7. Endpointsの変更・作成が必要かどうかを判断

1. createEndpoints ← currentEndpoints.resourceVersionの長さが0の場合は作成する (Resource Verionがないということは、上の行で初期化しただけで、実際には対応するリソースは存在していないことを示すため作成フラグをTrueにする)
2. compareLabels ← currentEndpoints.Labelsをセットして、v1.IsHeadlessServiceラベルは除く. (なぜならサービス自体にはセットされないので、diffチェックでfalse negativeになる Endpointだけについてるラベルで、サービスにはセットされてないものなので、無視する)
3. createEndpointsがFalse & subsetsも同じ & compareLabelsが同じ & Capacityも問題ない & → 更新する必要がないのでreturn nil

8. 更新のための新しいEndpointsを準備

1. newEndpoints ← この後のロジックでは作成・更新が必要になるものだけが残っているので、currentEndpointsからDeepCopy
2. newEndpoints.Subsets = subsets subsetsを更新
3. newEndpoints.Labels = service.Labels serviceのLabelsをendpointsのlabelにする
4. newEndpoints.Annotations
   1. endpointLastChangeTriggerTimeの更新 (ない場合はAnnotationを消す)
   2. EndpointsOverCapacityの更新 ← maxCapacity=1000 を超えたsubsetsがあったらwarningをセット。そうでない場合はKeyを消す
5. newEndpoints.Labels
   1. nilだったら空マップをセット
   2. IsHeadlessService ← Headless Serviceの場合は、service.kubernetes.io/headless= というラベルをつける. value=""でそれ以外はKeyを消す
      

9. Endpointsの作成・更新

1. createEndpointsならCreate()でそうでないならUpdate()する

   if createEndpoints {
       // No previous endpoints, create them
       _, err = e.client.CoreV1().Endpoints(service.Namespace).Create(context.TODO(), newEndpoints, metav1.CreateOptions{})
   } else {
       // Pre-existing
       _, err = e.client.CoreV1().Endpoints(service.Namespace).Update(context.TODO(), newEndpoints, metav1.UpdateOptions{})
   }
   

2. errorがあればログを書いたりeventRecorderに書いたりして return errする

3. errorがなければnilを返す

その他細かいもの

• maxCapacity: 1000個以上行くとAnnotationにWarningがつく
• PublishNotReadyAddresses: PodがReadyでなくても、そのIPをEndpointsに含めるかのBoolean
• podToEndpointAddressForService: podからEndpointAddressを生成する関数。

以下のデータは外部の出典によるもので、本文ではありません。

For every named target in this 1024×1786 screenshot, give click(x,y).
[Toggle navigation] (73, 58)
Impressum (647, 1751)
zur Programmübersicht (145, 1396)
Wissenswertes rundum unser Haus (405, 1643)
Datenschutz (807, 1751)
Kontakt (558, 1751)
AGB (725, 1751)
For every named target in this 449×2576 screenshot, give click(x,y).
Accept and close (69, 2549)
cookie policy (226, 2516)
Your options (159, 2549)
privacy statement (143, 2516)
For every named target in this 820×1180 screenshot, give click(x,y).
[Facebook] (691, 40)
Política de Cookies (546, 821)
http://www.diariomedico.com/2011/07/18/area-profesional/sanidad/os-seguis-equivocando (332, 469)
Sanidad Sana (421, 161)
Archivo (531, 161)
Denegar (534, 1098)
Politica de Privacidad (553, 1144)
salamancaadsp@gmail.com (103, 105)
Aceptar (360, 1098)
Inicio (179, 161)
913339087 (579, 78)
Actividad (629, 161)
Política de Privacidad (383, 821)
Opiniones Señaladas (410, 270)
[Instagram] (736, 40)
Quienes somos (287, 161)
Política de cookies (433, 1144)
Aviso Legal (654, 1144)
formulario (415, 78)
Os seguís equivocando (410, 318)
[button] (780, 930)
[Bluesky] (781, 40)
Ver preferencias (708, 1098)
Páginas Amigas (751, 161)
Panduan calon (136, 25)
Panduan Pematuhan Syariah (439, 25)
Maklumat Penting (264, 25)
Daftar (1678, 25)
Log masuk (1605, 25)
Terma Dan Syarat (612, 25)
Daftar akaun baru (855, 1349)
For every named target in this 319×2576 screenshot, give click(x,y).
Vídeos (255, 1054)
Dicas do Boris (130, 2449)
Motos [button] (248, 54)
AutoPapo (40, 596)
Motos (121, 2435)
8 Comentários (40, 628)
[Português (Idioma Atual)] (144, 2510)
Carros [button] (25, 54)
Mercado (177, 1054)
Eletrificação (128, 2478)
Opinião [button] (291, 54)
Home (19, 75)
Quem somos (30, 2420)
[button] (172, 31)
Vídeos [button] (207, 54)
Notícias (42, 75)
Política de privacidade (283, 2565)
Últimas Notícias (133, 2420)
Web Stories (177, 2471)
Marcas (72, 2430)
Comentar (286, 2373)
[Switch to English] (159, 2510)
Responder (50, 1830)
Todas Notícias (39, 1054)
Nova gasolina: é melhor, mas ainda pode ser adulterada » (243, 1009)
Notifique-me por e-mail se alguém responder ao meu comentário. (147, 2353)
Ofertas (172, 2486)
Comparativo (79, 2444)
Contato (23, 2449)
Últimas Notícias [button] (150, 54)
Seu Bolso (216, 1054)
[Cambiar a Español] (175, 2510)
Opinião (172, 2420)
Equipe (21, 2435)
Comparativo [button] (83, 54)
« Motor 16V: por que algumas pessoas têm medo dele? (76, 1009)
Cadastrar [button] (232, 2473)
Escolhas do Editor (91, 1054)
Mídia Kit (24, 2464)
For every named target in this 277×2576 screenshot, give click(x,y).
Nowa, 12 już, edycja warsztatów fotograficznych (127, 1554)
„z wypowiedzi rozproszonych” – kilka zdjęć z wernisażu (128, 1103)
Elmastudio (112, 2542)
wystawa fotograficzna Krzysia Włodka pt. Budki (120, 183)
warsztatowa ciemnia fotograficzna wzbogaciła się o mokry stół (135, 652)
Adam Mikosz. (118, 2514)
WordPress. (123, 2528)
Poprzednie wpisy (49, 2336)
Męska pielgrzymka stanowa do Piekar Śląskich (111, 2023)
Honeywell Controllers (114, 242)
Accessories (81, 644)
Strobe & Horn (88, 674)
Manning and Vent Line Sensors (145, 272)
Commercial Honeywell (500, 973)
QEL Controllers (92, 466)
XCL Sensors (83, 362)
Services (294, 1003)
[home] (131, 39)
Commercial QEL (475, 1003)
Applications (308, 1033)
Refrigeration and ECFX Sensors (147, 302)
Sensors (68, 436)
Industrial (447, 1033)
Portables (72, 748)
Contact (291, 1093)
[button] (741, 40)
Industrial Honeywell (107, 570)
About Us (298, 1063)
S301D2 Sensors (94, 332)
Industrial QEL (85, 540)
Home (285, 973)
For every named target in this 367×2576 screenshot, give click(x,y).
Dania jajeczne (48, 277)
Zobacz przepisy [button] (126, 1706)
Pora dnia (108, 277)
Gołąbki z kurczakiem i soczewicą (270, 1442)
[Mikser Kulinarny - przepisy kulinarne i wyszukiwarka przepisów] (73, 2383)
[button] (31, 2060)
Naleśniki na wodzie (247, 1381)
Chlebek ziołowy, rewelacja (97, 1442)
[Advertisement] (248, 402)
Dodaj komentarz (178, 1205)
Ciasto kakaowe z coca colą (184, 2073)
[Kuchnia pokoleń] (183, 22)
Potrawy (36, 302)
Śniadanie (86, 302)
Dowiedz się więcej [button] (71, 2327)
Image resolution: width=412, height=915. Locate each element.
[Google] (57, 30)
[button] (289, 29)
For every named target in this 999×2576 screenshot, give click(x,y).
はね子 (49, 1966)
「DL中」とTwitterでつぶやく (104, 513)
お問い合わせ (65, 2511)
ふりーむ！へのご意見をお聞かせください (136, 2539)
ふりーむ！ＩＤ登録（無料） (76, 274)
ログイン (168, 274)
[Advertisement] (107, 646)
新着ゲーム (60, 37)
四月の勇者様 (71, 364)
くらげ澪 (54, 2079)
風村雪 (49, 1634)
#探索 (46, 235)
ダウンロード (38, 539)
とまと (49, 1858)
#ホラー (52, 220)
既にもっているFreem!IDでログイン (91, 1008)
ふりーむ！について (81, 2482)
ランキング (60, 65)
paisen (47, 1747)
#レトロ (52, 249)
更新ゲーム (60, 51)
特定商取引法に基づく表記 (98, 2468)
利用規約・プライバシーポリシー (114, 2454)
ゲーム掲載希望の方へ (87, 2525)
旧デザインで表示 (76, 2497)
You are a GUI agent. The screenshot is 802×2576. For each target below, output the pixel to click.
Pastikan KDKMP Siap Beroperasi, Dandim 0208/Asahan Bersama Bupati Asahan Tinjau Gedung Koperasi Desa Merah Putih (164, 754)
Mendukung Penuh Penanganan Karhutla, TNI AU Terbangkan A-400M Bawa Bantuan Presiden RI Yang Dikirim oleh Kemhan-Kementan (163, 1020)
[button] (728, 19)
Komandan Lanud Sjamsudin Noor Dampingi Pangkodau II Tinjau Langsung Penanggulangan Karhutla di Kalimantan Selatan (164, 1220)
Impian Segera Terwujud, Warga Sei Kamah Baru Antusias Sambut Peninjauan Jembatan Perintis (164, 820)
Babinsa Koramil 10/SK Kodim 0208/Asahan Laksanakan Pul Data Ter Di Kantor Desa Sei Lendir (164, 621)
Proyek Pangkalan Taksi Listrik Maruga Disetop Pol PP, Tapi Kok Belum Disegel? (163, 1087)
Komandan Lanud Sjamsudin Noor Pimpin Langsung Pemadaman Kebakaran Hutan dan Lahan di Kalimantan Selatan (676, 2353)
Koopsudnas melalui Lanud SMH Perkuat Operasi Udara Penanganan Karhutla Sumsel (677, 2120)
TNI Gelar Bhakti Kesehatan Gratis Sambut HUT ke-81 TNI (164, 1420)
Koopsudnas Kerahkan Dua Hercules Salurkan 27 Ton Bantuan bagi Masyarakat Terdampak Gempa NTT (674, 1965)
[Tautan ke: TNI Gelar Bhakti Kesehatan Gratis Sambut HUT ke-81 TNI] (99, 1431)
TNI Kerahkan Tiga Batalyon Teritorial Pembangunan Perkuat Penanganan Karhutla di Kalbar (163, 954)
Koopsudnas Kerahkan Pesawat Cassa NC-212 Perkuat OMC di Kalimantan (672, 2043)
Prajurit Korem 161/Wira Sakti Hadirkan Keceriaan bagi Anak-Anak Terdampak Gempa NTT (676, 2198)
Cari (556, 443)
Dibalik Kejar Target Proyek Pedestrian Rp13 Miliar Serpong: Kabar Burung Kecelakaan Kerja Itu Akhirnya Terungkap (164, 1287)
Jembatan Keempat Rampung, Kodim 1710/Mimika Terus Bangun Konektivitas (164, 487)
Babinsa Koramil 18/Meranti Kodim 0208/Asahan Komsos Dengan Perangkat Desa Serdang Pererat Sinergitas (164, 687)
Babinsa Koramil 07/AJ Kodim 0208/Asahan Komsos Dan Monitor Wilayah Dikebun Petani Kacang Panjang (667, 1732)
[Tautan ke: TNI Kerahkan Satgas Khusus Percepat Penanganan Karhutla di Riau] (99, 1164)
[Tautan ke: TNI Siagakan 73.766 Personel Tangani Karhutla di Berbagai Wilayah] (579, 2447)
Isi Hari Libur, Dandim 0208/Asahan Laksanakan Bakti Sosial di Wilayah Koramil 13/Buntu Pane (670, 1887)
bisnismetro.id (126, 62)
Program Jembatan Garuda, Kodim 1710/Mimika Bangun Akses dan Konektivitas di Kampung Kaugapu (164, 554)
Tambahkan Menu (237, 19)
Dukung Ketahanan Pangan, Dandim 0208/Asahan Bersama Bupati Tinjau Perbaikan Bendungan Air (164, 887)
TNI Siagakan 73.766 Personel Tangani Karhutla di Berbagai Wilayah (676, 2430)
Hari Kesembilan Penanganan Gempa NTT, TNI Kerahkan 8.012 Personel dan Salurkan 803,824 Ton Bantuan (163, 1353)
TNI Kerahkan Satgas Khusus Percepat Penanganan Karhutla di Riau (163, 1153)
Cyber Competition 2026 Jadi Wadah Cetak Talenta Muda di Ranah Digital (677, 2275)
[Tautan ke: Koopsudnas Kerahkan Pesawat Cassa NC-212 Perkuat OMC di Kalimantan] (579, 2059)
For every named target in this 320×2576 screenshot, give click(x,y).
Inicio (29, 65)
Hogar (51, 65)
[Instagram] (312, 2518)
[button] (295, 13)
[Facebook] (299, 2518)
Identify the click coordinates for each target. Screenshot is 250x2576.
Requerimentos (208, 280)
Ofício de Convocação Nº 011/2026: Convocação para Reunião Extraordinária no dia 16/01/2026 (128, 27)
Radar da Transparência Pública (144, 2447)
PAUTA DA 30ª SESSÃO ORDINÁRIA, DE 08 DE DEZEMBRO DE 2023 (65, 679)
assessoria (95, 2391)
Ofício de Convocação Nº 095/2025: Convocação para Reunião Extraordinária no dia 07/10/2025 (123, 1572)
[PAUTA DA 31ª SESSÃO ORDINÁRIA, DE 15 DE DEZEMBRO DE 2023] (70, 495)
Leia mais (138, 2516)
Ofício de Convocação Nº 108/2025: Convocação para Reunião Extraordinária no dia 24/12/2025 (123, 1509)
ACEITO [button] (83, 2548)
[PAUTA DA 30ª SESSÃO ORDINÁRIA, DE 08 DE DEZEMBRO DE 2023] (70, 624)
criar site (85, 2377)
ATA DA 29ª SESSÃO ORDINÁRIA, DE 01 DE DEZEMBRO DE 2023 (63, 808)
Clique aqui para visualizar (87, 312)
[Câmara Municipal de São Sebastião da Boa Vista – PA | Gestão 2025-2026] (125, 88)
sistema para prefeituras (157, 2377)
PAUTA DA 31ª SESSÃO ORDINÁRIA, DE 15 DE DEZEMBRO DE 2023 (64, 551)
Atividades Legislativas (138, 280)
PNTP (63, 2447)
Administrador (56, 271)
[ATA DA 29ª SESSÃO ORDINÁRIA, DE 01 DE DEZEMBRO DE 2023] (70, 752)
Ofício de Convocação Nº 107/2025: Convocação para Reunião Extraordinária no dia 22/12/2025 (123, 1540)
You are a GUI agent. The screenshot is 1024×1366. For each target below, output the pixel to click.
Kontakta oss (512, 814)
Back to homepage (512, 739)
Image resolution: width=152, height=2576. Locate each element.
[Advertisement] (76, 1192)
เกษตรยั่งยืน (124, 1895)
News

IPv6DualStackがEnableされてない場合は、endpointIP = pod.Status.PodIPを使って EndpointAddressを初期化したものを返す。
• ShouldSetHostname: podにHostnameがあって、PodのSubdomainとServiceのNameが同じで、ServiceとPodが同じNamespaceであればTrue
• addEndpointSubset(subsets []v1.EndpointSubset, pod *v1.Pod, epa v1.EndpointAddress, epp *v1.EndpointPort, tolerateUnreadyEndpoints bool) ([]v1.EndpointSubset, int, int) :
  • epp があれば EndpointsPort に追加
  • tolerateUnreadyEndpoints がtrueかpodがReadyであれば、subsetsに EndpointSubset{ Address: EndpointAddress, Port: ports} を追加
  • そうでない場合には、 shouldPodBeInEndpoints(pod) のときには、 NotReadyAddresses にEndpointAddressを入れて追加する
    • shouldPodBeInEndpoints(pod *v1.Pod) は、RestartPolicyによってことなり、
      • Never: pod.Status.Phase が v1.PodFailed でも v1.PodSucceeded でもない場合にTrue
      • OnFailure: pod.Status.Phase が v1.PodFailed でない場合にTrue
      • default: true
• endpointsLastChangeTriggerTime を計算
  1. triggerTimeTrackerのServiceStatesをServiceのNamespaceとNameから取得し state に入れる
  2. minChangedTriggerTimeをPodの LastTransitionTime から取得
  3. state 内のそのPodの lastPodTriggerTimes[pod.Name] よりもPodがあとに更新されていれば、 minChangedTirggerTimeをpodTriggerTimeと比較して小さい方を minChangedTirggerTime にセットする
  4. serviceTriggerTimeのほうがminChangedTriggerTimeより小さければ、 minChangedTirggerTime を更新する
  5. stateのlastPodTriggerTimesとlastServiceTriggerTimeを更新
  6. ServiceStatesを更新してFuncを抜ける
  7. 返り値は、PodとServiceで一番小さい lastPodTriggerTime か CreationTimestamp

まとめ

Endpointsの管理のされ方を、コードベースで詳細まで確認できた。コントローラのコード読んだことない人の助けになれればと。
今後は、Endpointsに依存している部分 (例. Serviceの名前解決kube-proxy?やPrometheusOperatorでの使われ方) をちゃんと見てみたい。